• **PROBLEM DESCRIPTION**: Say, as a bare number, how many lines of the listing contain "computer".
%%
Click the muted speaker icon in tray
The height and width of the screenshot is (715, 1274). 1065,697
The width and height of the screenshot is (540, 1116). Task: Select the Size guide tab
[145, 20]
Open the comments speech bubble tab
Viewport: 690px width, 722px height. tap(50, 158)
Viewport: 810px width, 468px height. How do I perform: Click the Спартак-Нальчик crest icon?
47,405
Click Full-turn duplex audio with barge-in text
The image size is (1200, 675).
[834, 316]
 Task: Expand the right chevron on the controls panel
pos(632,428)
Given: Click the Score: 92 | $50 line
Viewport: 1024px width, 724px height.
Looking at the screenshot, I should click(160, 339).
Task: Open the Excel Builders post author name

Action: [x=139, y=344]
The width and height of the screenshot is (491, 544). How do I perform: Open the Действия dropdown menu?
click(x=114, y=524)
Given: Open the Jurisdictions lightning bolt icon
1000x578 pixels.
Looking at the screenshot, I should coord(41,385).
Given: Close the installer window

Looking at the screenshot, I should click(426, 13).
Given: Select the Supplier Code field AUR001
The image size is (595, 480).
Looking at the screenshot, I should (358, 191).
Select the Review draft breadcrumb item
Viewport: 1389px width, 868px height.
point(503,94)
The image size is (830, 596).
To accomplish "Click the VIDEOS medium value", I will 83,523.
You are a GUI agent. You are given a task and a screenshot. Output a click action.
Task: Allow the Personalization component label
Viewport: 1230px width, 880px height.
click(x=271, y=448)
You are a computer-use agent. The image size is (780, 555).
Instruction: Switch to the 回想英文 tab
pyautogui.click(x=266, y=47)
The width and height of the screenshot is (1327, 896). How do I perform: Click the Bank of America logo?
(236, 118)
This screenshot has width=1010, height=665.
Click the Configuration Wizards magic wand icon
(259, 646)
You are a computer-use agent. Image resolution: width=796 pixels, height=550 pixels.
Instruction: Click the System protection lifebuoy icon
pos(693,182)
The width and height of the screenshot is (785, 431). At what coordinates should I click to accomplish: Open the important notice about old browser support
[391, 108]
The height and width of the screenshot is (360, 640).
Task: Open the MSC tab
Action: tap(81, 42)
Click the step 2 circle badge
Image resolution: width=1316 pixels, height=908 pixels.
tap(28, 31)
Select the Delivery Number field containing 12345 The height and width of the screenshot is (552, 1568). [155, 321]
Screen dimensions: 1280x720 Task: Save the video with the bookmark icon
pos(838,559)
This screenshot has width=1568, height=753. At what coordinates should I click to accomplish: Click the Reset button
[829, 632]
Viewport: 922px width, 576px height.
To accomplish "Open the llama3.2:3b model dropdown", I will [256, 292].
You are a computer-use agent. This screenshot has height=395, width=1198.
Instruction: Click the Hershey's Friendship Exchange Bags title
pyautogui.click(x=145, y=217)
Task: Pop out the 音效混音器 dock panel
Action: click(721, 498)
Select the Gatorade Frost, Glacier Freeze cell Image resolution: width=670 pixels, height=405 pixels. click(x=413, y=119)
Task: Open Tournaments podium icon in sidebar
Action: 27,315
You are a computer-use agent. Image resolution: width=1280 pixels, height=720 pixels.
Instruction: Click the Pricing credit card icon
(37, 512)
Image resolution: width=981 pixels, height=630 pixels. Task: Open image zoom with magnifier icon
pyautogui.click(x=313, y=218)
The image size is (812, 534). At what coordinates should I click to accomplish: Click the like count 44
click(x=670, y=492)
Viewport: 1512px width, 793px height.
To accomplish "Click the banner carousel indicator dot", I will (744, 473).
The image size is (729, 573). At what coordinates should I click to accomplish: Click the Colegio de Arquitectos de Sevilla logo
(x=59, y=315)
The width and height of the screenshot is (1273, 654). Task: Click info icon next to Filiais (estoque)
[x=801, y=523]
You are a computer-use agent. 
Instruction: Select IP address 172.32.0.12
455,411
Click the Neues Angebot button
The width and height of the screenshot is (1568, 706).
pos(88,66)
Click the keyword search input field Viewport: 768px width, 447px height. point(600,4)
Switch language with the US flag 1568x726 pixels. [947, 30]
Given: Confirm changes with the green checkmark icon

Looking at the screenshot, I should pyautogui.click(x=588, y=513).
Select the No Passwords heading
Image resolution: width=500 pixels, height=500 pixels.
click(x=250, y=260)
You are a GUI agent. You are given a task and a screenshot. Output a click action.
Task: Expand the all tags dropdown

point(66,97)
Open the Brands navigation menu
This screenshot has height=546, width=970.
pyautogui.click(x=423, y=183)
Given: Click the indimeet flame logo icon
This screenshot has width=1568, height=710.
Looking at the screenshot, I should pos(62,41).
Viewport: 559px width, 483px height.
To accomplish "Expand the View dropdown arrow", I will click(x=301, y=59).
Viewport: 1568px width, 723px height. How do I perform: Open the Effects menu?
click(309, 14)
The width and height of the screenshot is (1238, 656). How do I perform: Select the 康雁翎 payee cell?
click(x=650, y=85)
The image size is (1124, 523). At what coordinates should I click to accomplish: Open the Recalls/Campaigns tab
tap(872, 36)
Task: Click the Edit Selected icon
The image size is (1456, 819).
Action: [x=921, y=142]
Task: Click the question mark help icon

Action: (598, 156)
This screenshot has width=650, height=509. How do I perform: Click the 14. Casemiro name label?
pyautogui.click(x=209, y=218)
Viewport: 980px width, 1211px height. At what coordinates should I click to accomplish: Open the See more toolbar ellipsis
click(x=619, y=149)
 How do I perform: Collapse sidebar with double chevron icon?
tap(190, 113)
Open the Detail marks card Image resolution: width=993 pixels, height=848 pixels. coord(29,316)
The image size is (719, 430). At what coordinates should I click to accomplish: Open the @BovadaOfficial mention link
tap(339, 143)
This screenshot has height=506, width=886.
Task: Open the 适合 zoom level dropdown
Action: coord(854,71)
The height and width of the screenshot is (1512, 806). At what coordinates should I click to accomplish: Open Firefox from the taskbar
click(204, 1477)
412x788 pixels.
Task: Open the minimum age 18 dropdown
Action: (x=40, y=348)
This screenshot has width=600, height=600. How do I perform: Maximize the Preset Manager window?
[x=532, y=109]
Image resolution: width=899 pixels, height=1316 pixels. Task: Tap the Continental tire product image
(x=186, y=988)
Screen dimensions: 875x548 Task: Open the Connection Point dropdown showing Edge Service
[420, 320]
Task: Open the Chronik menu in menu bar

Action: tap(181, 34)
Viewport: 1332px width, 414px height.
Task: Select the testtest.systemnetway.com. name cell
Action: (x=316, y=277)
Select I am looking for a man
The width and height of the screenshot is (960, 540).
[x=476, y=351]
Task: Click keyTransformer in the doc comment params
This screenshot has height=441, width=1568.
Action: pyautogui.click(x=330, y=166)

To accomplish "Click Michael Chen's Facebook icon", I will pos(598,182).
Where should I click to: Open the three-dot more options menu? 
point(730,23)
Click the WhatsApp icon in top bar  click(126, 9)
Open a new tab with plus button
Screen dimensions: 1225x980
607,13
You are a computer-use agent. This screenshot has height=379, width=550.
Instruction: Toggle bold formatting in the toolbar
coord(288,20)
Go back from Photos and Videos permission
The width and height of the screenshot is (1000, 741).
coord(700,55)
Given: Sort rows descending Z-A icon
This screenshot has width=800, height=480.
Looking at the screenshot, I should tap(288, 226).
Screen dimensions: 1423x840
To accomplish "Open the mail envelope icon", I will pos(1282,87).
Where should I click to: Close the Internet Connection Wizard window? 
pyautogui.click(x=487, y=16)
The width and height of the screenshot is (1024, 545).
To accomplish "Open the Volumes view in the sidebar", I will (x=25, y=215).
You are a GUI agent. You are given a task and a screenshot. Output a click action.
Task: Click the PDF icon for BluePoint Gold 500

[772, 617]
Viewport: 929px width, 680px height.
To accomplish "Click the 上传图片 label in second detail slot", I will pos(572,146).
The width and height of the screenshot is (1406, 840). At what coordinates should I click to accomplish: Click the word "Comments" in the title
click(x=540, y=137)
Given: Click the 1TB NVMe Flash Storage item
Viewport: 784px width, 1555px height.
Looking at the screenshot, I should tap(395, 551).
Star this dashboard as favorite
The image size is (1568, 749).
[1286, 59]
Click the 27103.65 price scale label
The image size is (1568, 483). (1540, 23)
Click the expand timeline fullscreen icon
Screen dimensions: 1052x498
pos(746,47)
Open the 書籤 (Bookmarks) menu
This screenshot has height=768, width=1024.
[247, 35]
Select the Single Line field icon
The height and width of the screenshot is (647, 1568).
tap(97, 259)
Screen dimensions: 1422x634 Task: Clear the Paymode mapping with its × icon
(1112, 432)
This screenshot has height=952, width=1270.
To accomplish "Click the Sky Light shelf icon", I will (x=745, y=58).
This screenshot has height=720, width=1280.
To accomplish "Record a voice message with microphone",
%%
• **RESPONSE BOX**: 6